Система, которую вы хотите, вероятно, должна работать примерно так:
- Когда пользователь посещает «другой» сервер без установленного сеансового cookie, сервер перенаправляет пользователя на специальный URL-адрес в приложении App Engine - давайте использовать / аутентифицировать - с помощью параметра строки запроса «next», который предоставляет URL-адрес следующего этапа (описано в # 3).
- Когда App Engine получает запрос / аутентификацию, он проверяет, выполнил ли пользователь там вход. Если это не так, он предлагает им войти в систему. Затем он создает токен для сеанса пользователя и подписывает его с помощью HMAC, используя секрет, общий для обоих серверов, и перенаправляет пользователя на URL-адрес, указанный на шаге 1. , с HMAC, включенным в строку запроса.

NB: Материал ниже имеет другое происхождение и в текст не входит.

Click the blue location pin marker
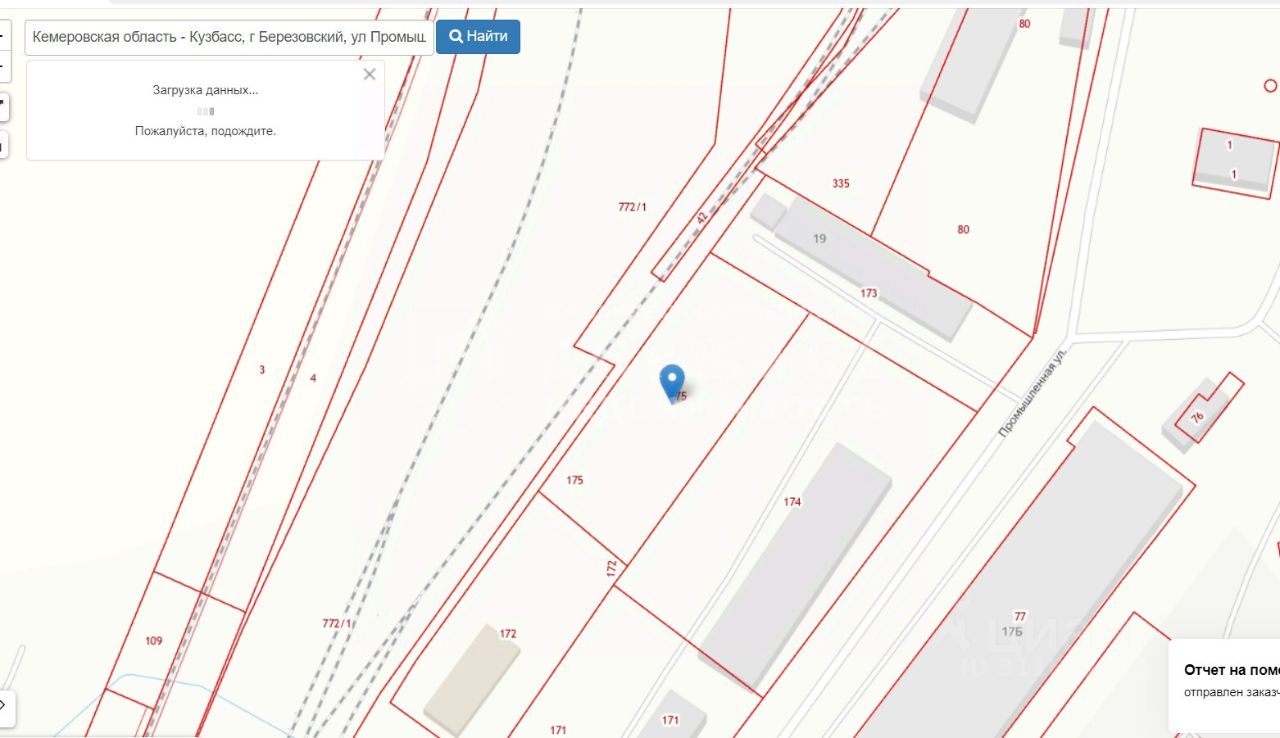1280x738 pixels. [673, 383]
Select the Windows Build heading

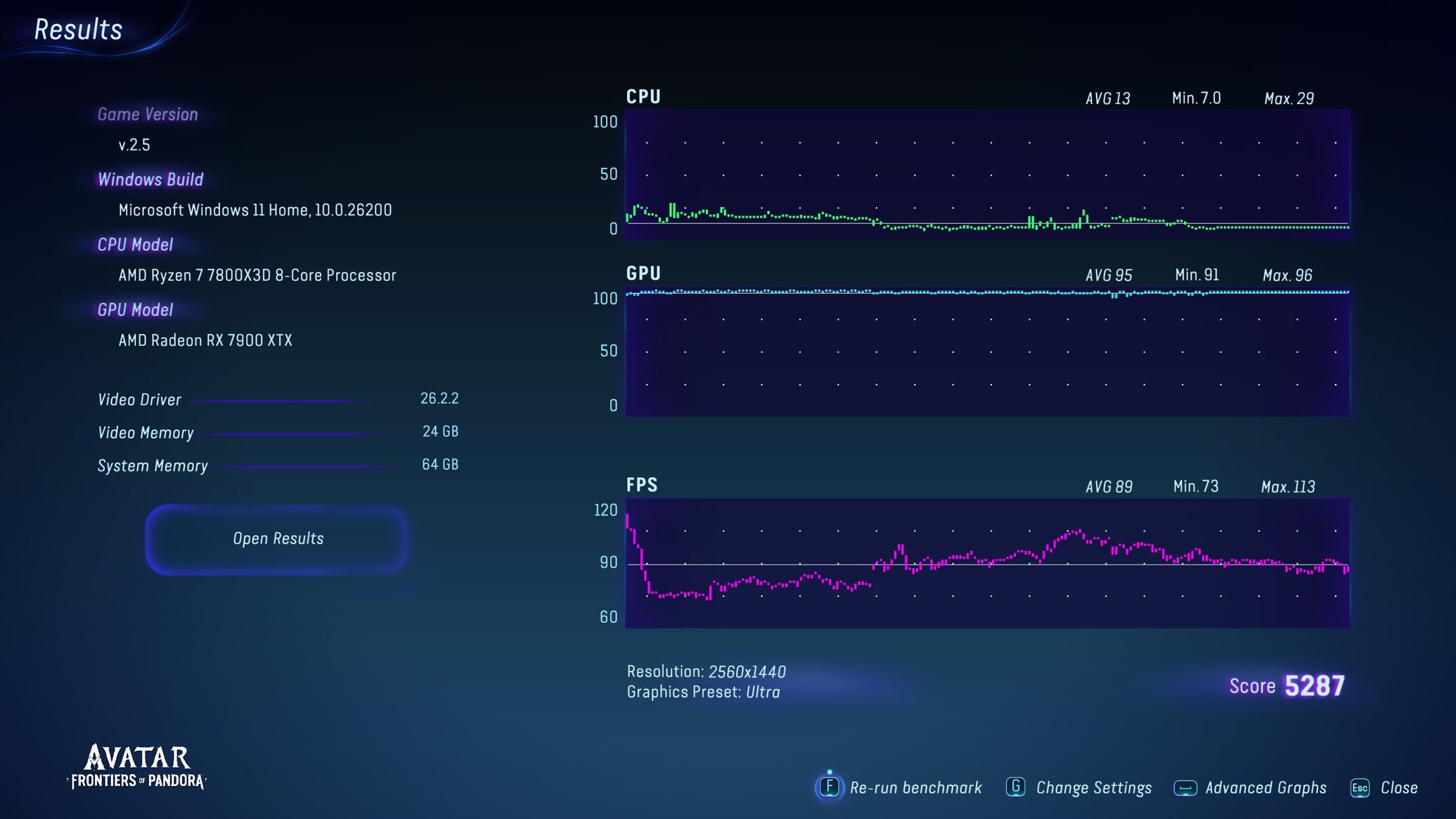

- Когда «другой» сервер получает запрос на свой специальный URL-адрес (указанный на шаге 1), он проверяет соответствие HMAC, используя общий секрет, и, если это так, использует собственную поддержку сеанса для установки файла cookie. в браузере пользователя под его доменом, чтобы отслеживать пользователя с тех пор.
- Если «другому» серверу нужно получить больше информации о пользователе, он может использовать API, которым он делится с сервером App Engine, для запроса внеполосной информации о пользователе, используя выданный ему токен. и общий секрет.
Это очень похоже на процедуру, используемую OAuth, но совершенно неинтерактивно для пользователя. Это также процедура, которую системы единого входа, такие как учетные записи Google, используют для «передачи» сеансов другим доверенным сторонам.